_Task to carry out:_
Please duplicate every line of the listing below without any changes.

--- START Records shown ---

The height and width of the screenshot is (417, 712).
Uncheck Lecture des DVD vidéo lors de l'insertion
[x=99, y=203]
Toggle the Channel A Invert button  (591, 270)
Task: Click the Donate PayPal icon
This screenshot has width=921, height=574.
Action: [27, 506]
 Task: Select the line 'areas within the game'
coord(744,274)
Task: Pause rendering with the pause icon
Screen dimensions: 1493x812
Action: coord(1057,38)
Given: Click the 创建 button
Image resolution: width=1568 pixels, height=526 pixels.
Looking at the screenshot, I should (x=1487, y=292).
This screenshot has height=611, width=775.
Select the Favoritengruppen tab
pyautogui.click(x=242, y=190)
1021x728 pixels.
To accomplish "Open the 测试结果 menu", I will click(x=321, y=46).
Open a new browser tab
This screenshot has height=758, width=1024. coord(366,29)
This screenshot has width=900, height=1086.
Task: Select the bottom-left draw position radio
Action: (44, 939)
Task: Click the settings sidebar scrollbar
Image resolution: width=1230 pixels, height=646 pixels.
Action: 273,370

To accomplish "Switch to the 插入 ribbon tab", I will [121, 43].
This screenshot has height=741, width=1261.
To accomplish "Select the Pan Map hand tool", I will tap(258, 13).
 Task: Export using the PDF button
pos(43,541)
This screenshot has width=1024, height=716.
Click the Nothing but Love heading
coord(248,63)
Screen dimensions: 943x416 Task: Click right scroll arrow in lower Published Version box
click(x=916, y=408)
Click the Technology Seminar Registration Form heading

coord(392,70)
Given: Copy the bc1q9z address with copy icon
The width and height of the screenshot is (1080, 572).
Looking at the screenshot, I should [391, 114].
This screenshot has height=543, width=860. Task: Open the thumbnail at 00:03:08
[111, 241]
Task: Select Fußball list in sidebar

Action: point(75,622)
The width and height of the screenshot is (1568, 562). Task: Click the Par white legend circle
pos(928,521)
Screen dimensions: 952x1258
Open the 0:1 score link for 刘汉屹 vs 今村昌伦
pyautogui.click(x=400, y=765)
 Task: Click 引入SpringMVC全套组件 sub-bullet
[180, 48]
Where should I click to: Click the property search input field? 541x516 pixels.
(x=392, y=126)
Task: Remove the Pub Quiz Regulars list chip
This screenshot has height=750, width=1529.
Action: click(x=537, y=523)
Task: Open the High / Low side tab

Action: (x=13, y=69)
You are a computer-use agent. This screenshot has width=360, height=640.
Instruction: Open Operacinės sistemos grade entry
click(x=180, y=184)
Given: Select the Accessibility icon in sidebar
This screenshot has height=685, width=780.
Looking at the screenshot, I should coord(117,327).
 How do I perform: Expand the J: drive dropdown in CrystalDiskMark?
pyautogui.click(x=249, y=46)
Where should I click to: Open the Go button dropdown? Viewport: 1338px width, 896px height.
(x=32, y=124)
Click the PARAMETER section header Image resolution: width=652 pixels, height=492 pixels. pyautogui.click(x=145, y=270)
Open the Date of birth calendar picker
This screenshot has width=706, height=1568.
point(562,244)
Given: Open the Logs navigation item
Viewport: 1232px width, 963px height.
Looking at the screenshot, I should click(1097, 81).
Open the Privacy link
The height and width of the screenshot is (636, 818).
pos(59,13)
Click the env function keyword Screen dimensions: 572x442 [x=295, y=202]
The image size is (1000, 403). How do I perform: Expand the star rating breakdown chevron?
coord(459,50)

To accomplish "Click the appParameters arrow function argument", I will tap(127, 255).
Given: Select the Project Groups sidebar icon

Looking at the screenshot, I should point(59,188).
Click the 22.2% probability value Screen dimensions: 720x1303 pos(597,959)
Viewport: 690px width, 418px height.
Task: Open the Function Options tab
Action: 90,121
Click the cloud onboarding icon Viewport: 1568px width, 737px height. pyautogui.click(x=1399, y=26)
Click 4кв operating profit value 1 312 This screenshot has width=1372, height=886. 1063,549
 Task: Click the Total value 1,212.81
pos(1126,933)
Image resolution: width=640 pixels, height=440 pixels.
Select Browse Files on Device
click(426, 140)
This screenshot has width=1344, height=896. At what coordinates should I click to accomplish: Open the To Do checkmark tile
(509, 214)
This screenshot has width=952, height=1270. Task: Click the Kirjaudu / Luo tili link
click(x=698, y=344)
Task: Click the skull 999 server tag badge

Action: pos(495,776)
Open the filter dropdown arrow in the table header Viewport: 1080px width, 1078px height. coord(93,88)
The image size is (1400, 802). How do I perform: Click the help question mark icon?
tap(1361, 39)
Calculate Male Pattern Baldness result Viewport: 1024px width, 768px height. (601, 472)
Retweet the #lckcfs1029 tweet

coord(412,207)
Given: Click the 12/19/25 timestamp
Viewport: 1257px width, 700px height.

--- END Records shown ---

_Response:_
The height and width of the screenshot is (417, 712).
Uncheck Lecture des DVD vidéo lors de l'insertion
[x=99, y=203]
Toggle the Channel A Invert button  (591, 270)
Task: Click the Donate PayPal icon
This screenshot has width=921, height=574.
Action: [27, 506]
 Task: Select the line 'areas within the game'
coord(744,274)
Task: Pause rendering with the pause icon
Screen dimensions: 1493x812
Action: coord(1057,38)
Given: Click the 创建 button
Image resolution: width=1568 pixels, height=526 pixels.
Looking at the screenshot, I should (x=1487, y=292).
This screenshot has height=611, width=775.
Select the Favoritengruppen tab
pyautogui.click(x=242, y=190)
1021x728 pixels.
To accomplish "Open the 测试结果 menu", I will click(x=321, y=46).
Open a new browser tab
This screenshot has height=758, width=1024. coord(366,29)
This screenshot has width=900, height=1086.
Task: Select the bottom-left draw position radio
Action: (44, 939)
Task: Click the settings sidebar scrollbar
Image resolution: width=1230 pixels, height=646 pixels.
Action: 273,370

To accomplish "Switch to the 插入 ribbon tab", I will [121, 43].
This screenshot has height=741, width=1261.
To accomplish "Select the Pan Map hand tool", I will tap(258, 13).
 Task: Export using the PDF button
pos(43,541)
This screenshot has width=1024, height=716.
Click the Nothing but Love heading
coord(248,63)
Screen dimensions: 943x416 Task: Click right scroll arrow in lower Published Version box
click(x=916, y=408)
Click the Technology Seminar Registration Form heading

coord(392,70)
Given: Copy the bc1q9z address with copy icon
The width and height of the screenshot is (1080, 572).
Looking at the screenshot, I should [391, 114].
This screenshot has height=543, width=860. Task: Open the thumbnail at 00:03:08
[111, 241]
Task: Select Fußball list in sidebar

Action: point(75,622)
The width and height of the screenshot is (1568, 562). Task: Click the Par white legend circle
pos(928,521)
Screen dimensions: 952x1258
Open the 0:1 score link for 刘汉屹 vs 今村昌伦
pyautogui.click(x=400, y=765)
 Task: Click 引入SpringMVC全套组件 sub-bullet
[180, 48]
Where should I click to: Click the property search input field? 541x516 pixels.
(x=392, y=126)
Task: Remove the Pub Quiz Regulars list chip
This screenshot has height=750, width=1529.
Action: click(x=537, y=523)
Task: Open the High / Low side tab

Action: (x=13, y=69)
You are a computer-use agent. This screenshot has width=360, height=640.
Instruction: Open Operacinės sistemos grade entry
click(x=180, y=184)
Given: Select the Accessibility icon in sidebar
This screenshot has height=685, width=780.
Looking at the screenshot, I should coord(117,327).
 How do I perform: Expand the J: drive dropdown in CrystalDiskMark?
pyautogui.click(x=249, y=46)
Where should I click to: Open the Go button dropdown? Viewport: 1338px width, 896px height.
(x=32, y=124)
Click the PARAMETER section header Image resolution: width=652 pixels, height=492 pixels. pyautogui.click(x=145, y=270)
Open the Date of birth calendar picker
This screenshot has width=706, height=1568.
point(562,244)
Given: Open the Logs navigation item
Viewport: 1232px width, 963px height.
Looking at the screenshot, I should click(1097, 81).
Open the Privacy link
The height and width of the screenshot is (636, 818).
pos(59,13)
Click the env function keyword Screen dimensions: 572x442 [x=295, y=202]
The image size is (1000, 403). How do I perform: Expand the star rating breakdown chevron?
coord(459,50)

To accomplish "Click the appParameters arrow function argument", I will tap(127, 255).
Given: Select the Project Groups sidebar icon

Looking at the screenshot, I should point(59,188).
Click the 22.2% probability value Screen dimensions: 720x1303 pos(597,959)
Viewport: 690px width, 418px height.
Task: Open the Function Options tab
Action: 90,121
Click the cloud onboarding icon Viewport: 1568px width, 737px height. pyautogui.click(x=1399, y=26)
Click 4кв operating profit value 1 312 This screenshot has width=1372, height=886. 1063,549
 Task: Click the Total value 1,212.81
pos(1126,933)
Image resolution: width=640 pixels, height=440 pixels.
Select Browse Files on Device
click(426, 140)
This screenshot has width=1344, height=896. At what coordinates should I click to accomplish: Open the To Do checkmark tile
(509, 214)
This screenshot has width=952, height=1270. Task: Click the Kirjaudu / Luo tili link
click(x=698, y=344)
Task: Click the skull 999 server tag badge

Action: pos(495,776)
Open the filter dropdown arrow in the table header Viewport: 1080px width, 1078px height. coord(93,88)
The image size is (1400, 802). How do I perform: Click the help question mark icon?
tap(1361, 39)
Calculate Male Pattern Baldness result Viewport: 1024px width, 768px height. (601, 472)
Retweet the #lckcfs1029 tweet

coord(412,207)
Given: Click the 12/19/25 timestamp
Viewport: 1257px width, 700px height.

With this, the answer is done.